Nuestra afición a todo lo extranjero nos permite esperar que esto pueda pasar así. Hay otra solución probable. Con el Tratado de comercio, con el cambio fecundo de los productos del suelo por los de la industria, resultará que los ingleses beberán más que ahora, cosa que parece imposible, y consumiendo mucho más vino, no disminuirán la dosis de cerveza. Actualmente la cifra del líquido que entra anualmente por las bocas de los habitantes de Londres espanta. Podría flotar una escuadra en él. Los cuatro millones de londinenses se beben en un año ciento ochenta millones de cuartillas de cerveza, ocho millones de aguardiente y treinta y un millones de vino. Verdad que esto no parece mucho si se considera que esos mismos cuatro millones de habitantes tienen que digerir anualmente cuatrocientos mil bueyes, un millón quinientos mil carneros, ciento treinta mil terneras, doscientos cincuenta mil cerdos, cuatrocientos millones de libras de pescados, quinientos millones de docenas de ostras, un millón y medio de langostas, tres millones de salmones, con más otras muchas golosinas que no entran en la estadística.
III
Ya que de Tratados de comercio me ocupo, no debo pasar en silencio la inquietud que aquí han producido las noticias de Wáshington, donde parecen correr malos vientos para el Tratado entre Cuba y los Estados Unidos, producto de un trabajo tenaz y de negociaciones muy laboriosas.

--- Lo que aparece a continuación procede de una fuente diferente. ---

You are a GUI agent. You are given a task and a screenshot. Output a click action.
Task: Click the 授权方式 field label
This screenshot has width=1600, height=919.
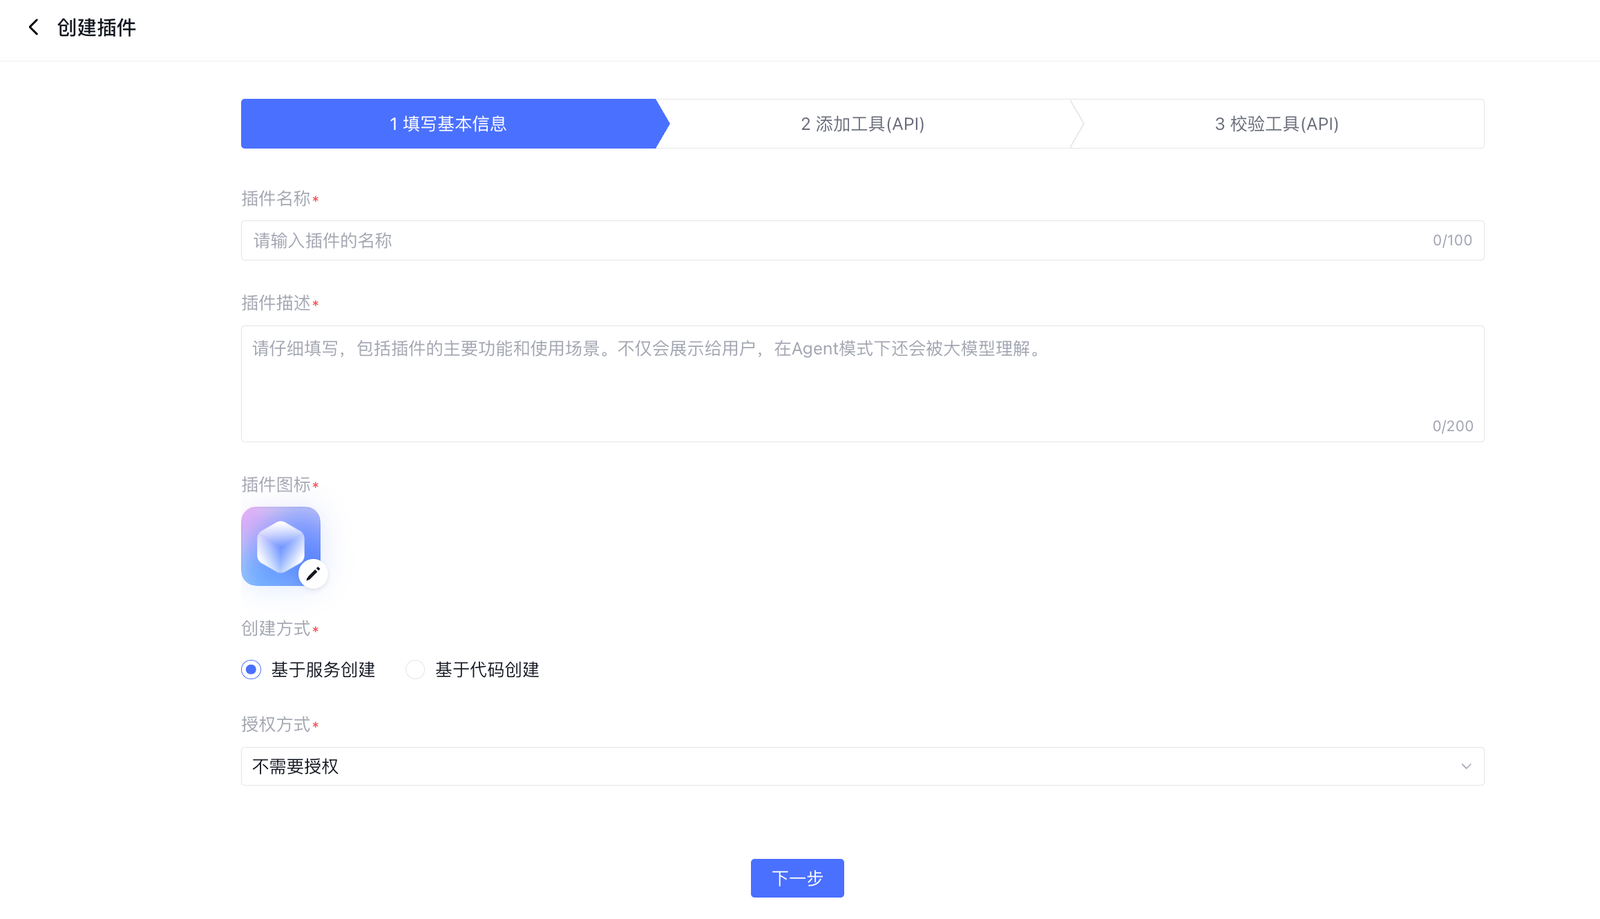(x=276, y=725)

Las ventajas que nuestra Gran Antilla ha de reportar del Convenio son tales, que si las Cámaras norteamericanas no lo aprobasen el desaliento y la desesperación se apoderarían de los agricultores cubanos. Se espera, no obstante, que el Gobierno de la Unión vencerá los obstáculos que el proteccionismo quiera oponer a esta obra grande, útil y civilizadora.
Las ideas proteccionistas tienen gran predicamento en aquel inmenso y maravilloso país, en medio de los asombrosos progresos de la industria. Tal fenómeno no lo comprendemos aquí. Parécenos que los monopolios son producto de los países viejos, gastados y comidos del orín de la rutina. Pero
no sucede así. Los Estados Unidos, con su colosal producción de cereales, sus talleres grandiosos, sus explotaciones fabulosas de maderas y de metales, tienen un arancel que deja muy atrás el de las naciones europeas más refractarias a la libertad comercial. Y el Tratado de Cuba viene a romper de un golpe estas tradiciones. Los cultivadores de caña de Luisiana, los tabaqueros de Virginia y otros se oponen a la libre entrada de los ricos productos antillanos, con los cuales, en igualdad de circunstancias, es imposible la competencia. Amenazados en sus intereses, soliviantan la opinión, emprenden vigorosa campaña contra el tratado, y milagro será que no lo hundan y empapelen, atacándolo solapadamente en ambas Cámaras por el sistema obstruccionista.
Hay quien cree que. el tratado triunfará, que el presidente Arthur y el Gobierno, dignamente representado en Madrid por Mr. Foster, tienen vivo interés en que el tratado se apruebe, por considerarlo altamente favorable al comercio y aún a la política norteamericana. Pronto lo veremos.
IV
La proximidad de las festividades de la Pascua lleva las cosas políticas a un estado de dulce somnolencia. Hablando con sinceridad, diré que ahora la gente no piensa aquí más que en comer. Es una tregua que se otorga a todas las preocupaciones, a todos los afanes del año viejo. El nuevo nos halla siempre hartos, pero más afanosos y atareados que antes de San Silvestre. Madrid toma en estos días un carácter especial de cordialidad, de alegría, de franqueza. Luego, a los mil alicientes de esta temporada, se une el de la lotería. ¡La lotería! Esta lotería de Navidad despierta un interés extraordinario, porque no vayan ustedes a creer que se trata de una bicoca.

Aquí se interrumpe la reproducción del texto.